Question

Let $\overrightarrow a ,\;\overrightarrow b ,\;\overrightarrow c$ be three unit vectors such that $\overrightarrow a + 5\overrightarrow b + 3\overrightarrow c = 0$ then $\overrightarrow a .\left( {\overrightarrow b \times \overrightarrow c } \right)$
is equal to
A. $\overrightarrow a .\overrightarrow b$
B. $\overrightarrow a \left( {.\overrightarrow b + 2\overrightarrow c } \right)$
C. $\overrightarrow b .\left( {\overrightarrow a + \overrightarrow c } \right)$
D.Zero

Answer 1

Hint : To find the required vector, use the given information that is all three vectors are unit vectors and also the equality given. With use of the given equality, put the value of one vector in terms of the other two and then solve the given vector operation to get the required answer.

Complete step by step solution:
In order to find the correct option, we will use the given information to solve the given vector operation,
We have given $\overrightarrow a + 5\overrightarrow b + 3\overrightarrow c = 0$ , we can further write it as
$\Rightarrow \overrightarrow a + 5\overrightarrow b + 3\overrightarrow c = 0 \\\ \Rightarrow \overrightarrow a = - \left( {5\overrightarrow b + 3\overrightarrow c } \right) \;$
Now, putting $\overrightarrow a = - \left( {5\overrightarrow b + 3\overrightarrow c } \right)$ in the given vector operation to solve it
We have to find $\overrightarrow a .\left( {\overrightarrow b \times \overrightarrow c } \right)$
$\overrightarrow a .\left( {\overrightarrow b \times \overrightarrow c } \right) = - \left( {5\overrightarrow b + 3\overrightarrow c } \right).\left( {\overrightarrow b \times \overrightarrow c } \right)$
Now using the distributive property of dot product, we will get
$- \left( {5\overrightarrow b + 3\overrightarrow c } \right).\left( {\overrightarrow b \times \overrightarrow c } \right) = - \left( {5\overrightarrow b .\left( {\overrightarrow b \times \overrightarrow c } \right) + 3\overrightarrow c .\left( {\overrightarrow b \times \overrightarrow c } \right)} \right)$
Here we can see that there is dot product between $\overrightarrow b \;{\text{and}}\;\left( {\overrightarrow b \times \overrightarrow c } \right),\;{\text{and}}\;\overrightarrow c \;{\text{and}}\;\left( {\overrightarrow b \times \overrightarrow c } \right)$ and we know that cross product of any two vectors give normal vector to their plane as the resultant vector, that is angle between them and the resultant vector will be a right angle.
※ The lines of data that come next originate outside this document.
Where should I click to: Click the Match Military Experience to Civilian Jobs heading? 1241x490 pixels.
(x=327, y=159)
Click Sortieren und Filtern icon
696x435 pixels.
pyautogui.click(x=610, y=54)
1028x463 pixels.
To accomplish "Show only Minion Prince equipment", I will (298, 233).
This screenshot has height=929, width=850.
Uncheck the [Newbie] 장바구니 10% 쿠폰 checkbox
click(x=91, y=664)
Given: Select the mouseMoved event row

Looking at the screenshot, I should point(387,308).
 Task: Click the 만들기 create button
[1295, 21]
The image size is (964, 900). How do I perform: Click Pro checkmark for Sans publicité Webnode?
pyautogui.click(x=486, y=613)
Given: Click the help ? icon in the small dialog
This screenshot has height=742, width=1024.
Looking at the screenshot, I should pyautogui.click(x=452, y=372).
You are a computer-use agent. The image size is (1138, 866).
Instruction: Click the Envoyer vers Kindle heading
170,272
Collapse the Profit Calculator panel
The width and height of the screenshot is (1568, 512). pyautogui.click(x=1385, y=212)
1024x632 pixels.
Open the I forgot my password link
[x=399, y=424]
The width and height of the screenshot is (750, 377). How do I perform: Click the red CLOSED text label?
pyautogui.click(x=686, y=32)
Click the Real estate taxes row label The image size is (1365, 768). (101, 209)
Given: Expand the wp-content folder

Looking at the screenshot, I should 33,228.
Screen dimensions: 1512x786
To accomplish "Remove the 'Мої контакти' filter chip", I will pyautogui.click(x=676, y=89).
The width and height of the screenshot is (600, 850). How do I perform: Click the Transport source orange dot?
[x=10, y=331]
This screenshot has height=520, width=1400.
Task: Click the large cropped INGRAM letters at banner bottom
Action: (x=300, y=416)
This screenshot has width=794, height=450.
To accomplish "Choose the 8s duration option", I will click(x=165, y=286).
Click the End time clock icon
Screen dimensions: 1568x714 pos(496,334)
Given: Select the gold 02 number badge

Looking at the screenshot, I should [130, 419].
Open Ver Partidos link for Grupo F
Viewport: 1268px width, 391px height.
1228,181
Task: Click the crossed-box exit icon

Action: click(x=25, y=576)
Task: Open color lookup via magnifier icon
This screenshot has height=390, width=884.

And also we know that the dot product between two perpendicular vectors gives zero. So using these information to solve further, we will get
$\- \left( {5\overrightarrow b .\left( {\overrightarrow b \times \overrightarrow c } \right) + 3\overrightarrow c .\left( {\overrightarrow b \times \overrightarrow c } \right)} \right) = - (5 \times 0 + 3 \times 0) \\\ = 0 \;$
Therefore option D. is correct.
So, the correct answer is “Option D”.

Note : The given set of vectors in this question is linearly independent because the vectors can be expressed as the combination of one another. And the scalar triple product of linearly independent vectors is equal to zero as in this question. Linearly independent shows that all the vectors which are linearly independent with each other lie on the same plane.